**Task item:** Output, word for word and without pictures, the lines from the one containing "The height and" through the final line of the listing below.

**Entries provided:**
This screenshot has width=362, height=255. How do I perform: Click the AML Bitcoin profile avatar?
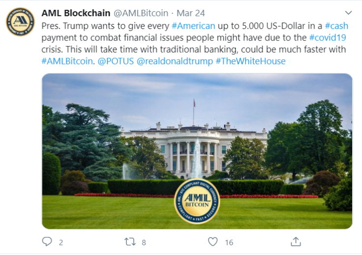click(20, 22)
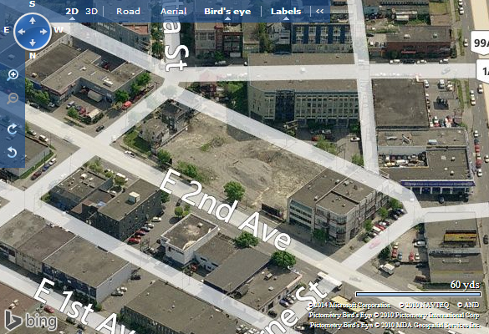489x334 pixels.
Task: Pan map using the left arrow on compass
Action: click(x=21, y=32)
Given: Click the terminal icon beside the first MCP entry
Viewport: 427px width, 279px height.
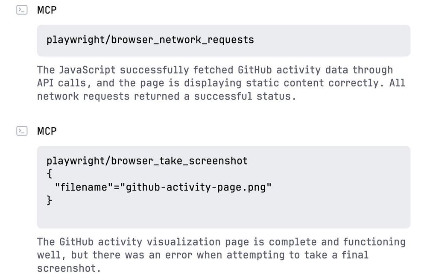Looking at the screenshot, I should coord(22,10).
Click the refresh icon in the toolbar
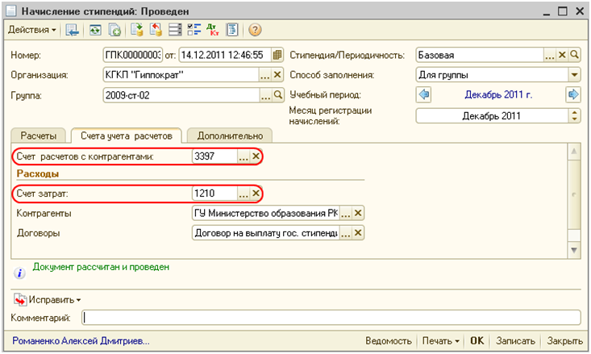The image size is (591, 354). tap(94, 30)
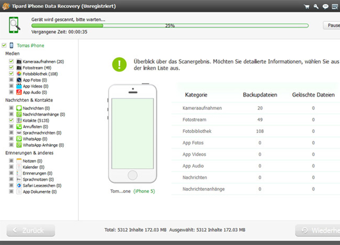Select Anruflisten category in sidebar
The image size is (340, 245).
tap(35, 126)
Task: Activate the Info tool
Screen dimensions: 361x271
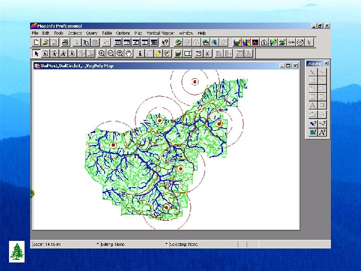Action: pyautogui.click(x=140, y=53)
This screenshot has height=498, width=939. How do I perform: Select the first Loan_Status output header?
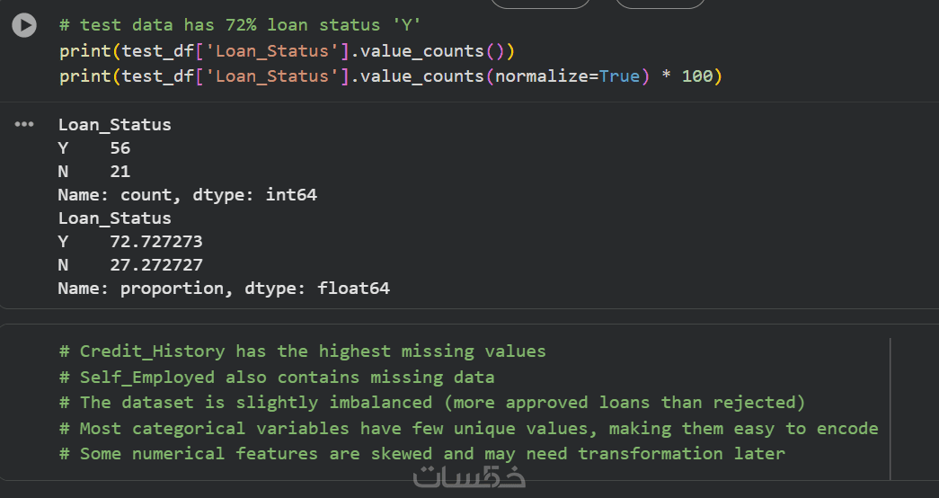[114, 125]
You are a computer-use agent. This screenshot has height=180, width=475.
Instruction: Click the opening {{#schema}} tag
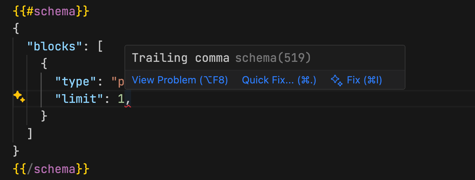(x=51, y=11)
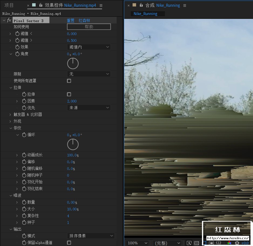253x246 pixels.
Task: Open the 效果 dropdown set to 阈值内
Action: click(x=89, y=47)
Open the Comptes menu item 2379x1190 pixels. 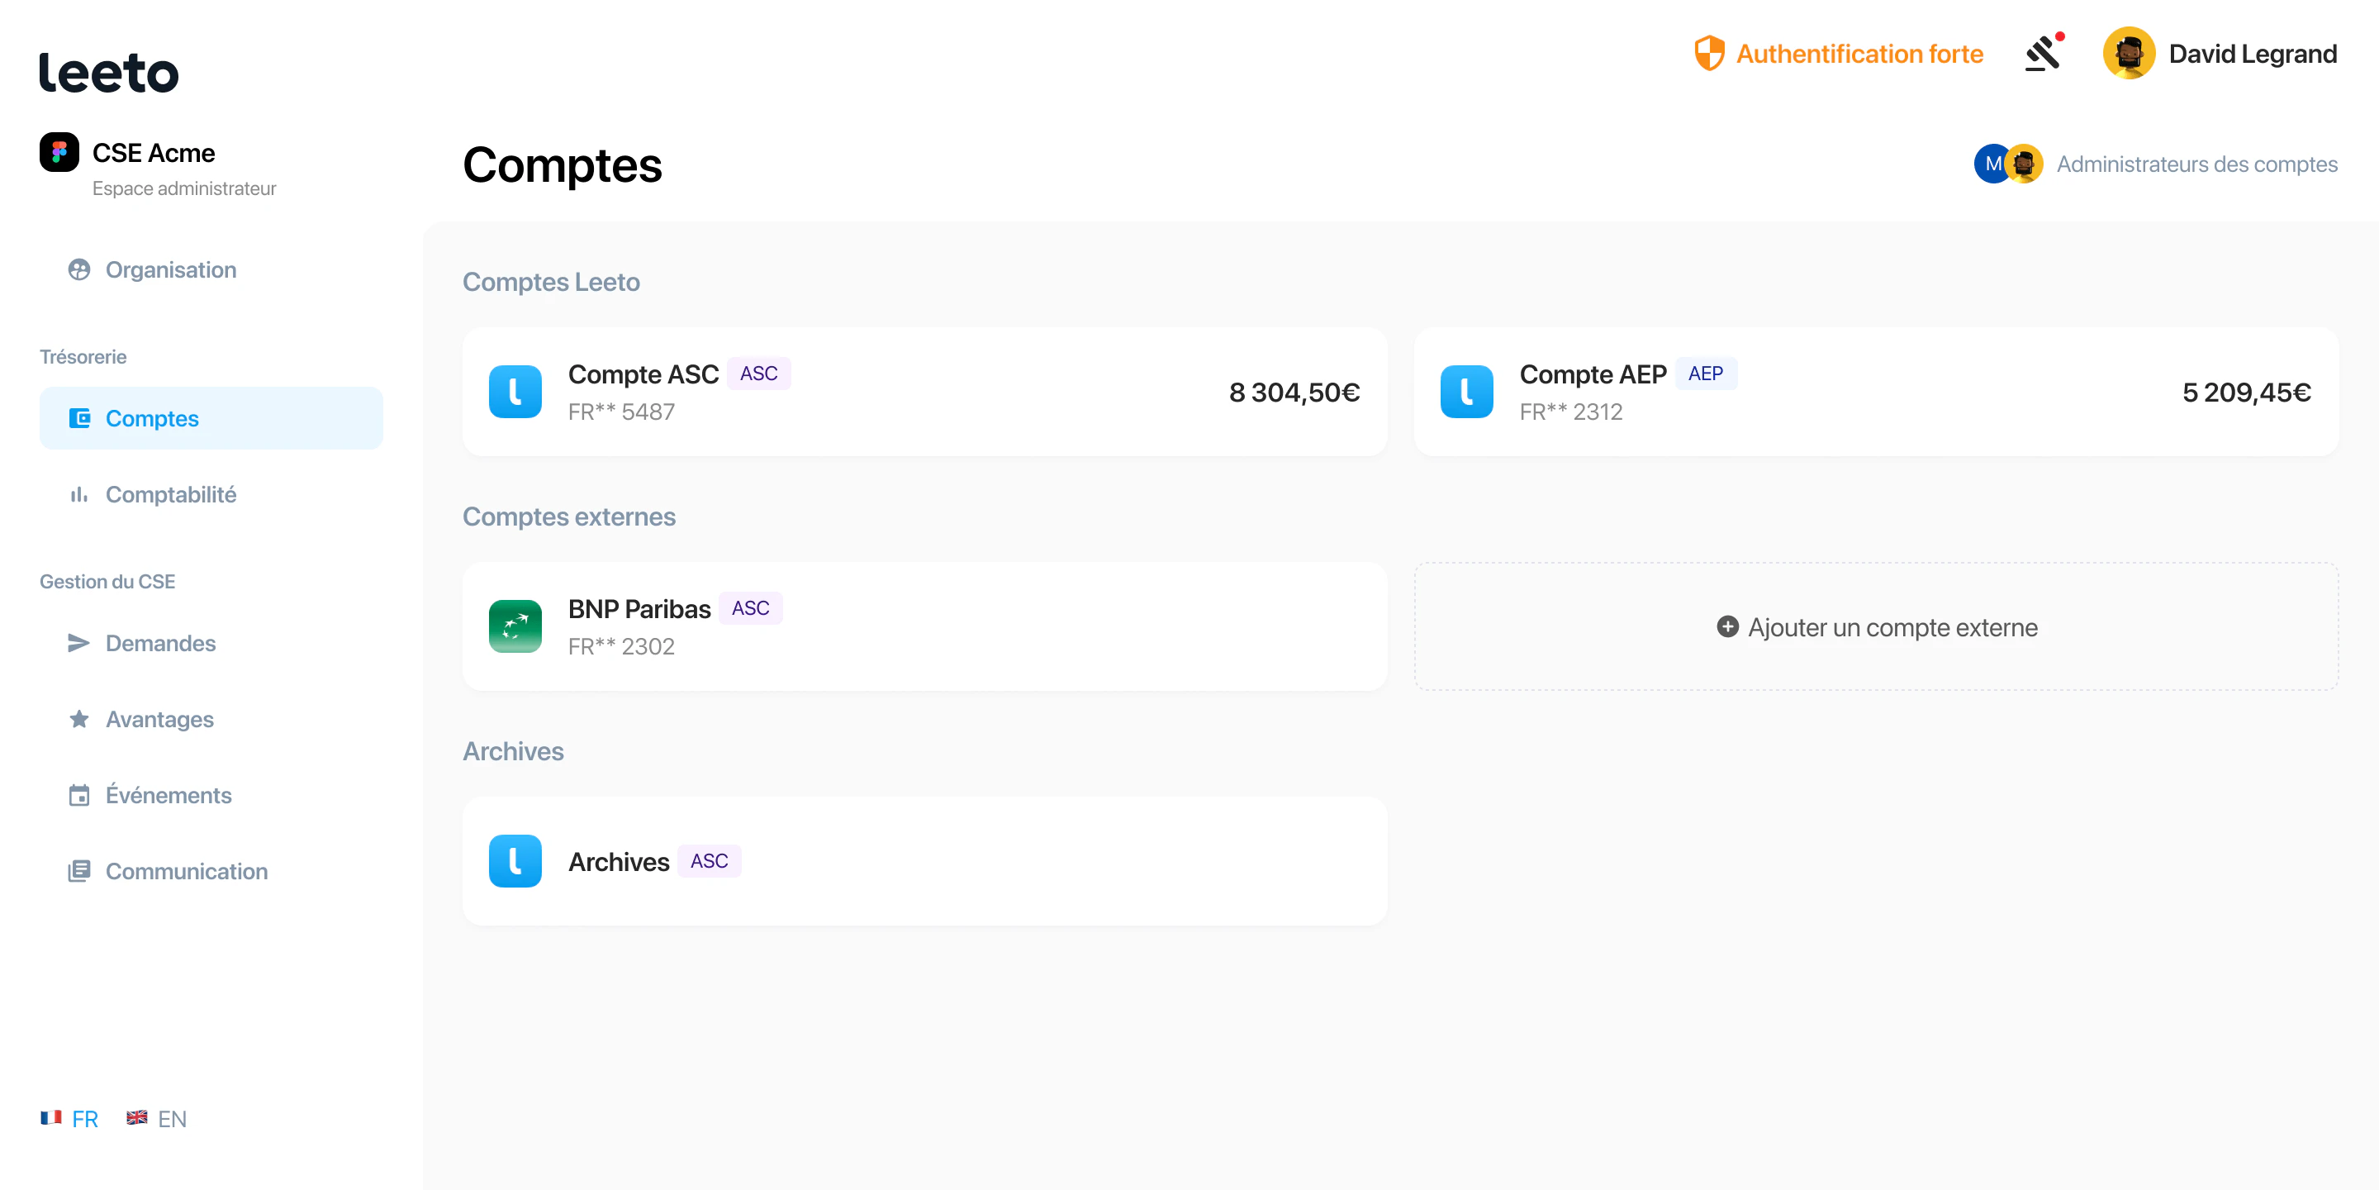click(x=211, y=419)
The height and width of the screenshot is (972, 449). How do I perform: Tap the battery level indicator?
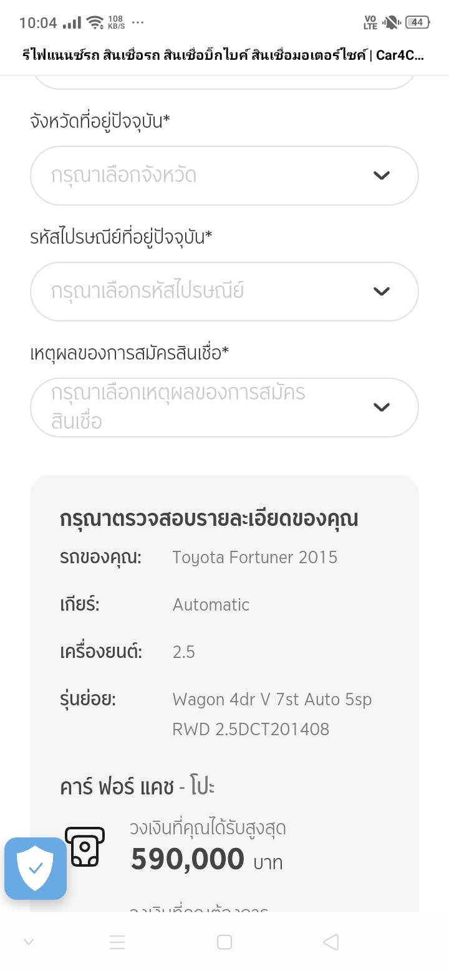point(417,23)
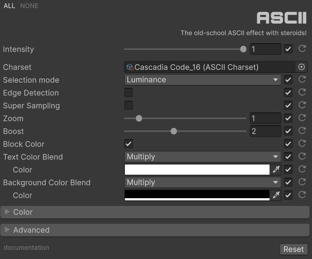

**Answer below:**
The height and width of the screenshot is (972, 449). How do I perform: Tap the battery level indicator?
point(417,23)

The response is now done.